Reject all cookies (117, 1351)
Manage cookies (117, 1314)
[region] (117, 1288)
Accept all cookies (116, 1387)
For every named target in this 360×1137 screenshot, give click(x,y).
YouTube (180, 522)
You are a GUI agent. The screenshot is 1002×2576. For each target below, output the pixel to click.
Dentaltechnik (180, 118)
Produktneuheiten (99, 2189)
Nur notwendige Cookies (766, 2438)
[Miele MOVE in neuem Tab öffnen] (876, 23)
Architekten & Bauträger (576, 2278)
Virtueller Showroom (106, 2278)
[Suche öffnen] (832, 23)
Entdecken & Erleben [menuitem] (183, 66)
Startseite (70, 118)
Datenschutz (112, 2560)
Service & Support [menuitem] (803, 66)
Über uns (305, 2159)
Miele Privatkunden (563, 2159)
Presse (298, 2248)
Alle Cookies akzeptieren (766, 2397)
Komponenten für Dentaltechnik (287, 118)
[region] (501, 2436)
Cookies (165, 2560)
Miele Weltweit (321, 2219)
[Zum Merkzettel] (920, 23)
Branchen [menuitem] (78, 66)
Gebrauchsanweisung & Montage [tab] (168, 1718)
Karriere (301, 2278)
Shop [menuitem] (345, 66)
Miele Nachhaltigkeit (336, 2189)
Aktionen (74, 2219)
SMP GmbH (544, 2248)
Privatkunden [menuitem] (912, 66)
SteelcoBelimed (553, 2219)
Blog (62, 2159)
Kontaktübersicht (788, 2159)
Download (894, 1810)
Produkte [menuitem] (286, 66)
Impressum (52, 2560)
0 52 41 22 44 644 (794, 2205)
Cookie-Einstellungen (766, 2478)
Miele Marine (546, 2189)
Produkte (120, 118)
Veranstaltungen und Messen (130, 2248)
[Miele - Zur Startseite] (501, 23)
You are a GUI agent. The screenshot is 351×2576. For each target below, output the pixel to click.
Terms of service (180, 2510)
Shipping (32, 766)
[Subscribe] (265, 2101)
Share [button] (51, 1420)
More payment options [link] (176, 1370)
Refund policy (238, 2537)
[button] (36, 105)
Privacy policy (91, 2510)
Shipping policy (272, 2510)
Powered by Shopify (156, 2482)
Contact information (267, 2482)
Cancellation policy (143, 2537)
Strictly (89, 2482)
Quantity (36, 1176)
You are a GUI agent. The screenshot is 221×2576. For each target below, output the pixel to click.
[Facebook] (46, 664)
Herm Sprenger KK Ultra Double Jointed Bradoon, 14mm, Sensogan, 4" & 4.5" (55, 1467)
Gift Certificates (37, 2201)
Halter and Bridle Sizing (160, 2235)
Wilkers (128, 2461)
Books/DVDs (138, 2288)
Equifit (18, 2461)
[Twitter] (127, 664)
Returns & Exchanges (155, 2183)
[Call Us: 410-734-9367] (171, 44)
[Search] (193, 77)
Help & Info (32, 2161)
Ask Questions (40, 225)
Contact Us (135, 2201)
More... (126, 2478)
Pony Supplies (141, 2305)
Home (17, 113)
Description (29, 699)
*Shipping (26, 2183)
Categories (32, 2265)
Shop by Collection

────────────────

## ASSIGNED TASK
Above are the records; copy each line from them that includes the string "policy".

## RESPONSE AREA
Refund policy (238, 2537)
Privacy policy (91, 2510)
Shipping policy (272, 2510)
Cancellation policy (143, 2537)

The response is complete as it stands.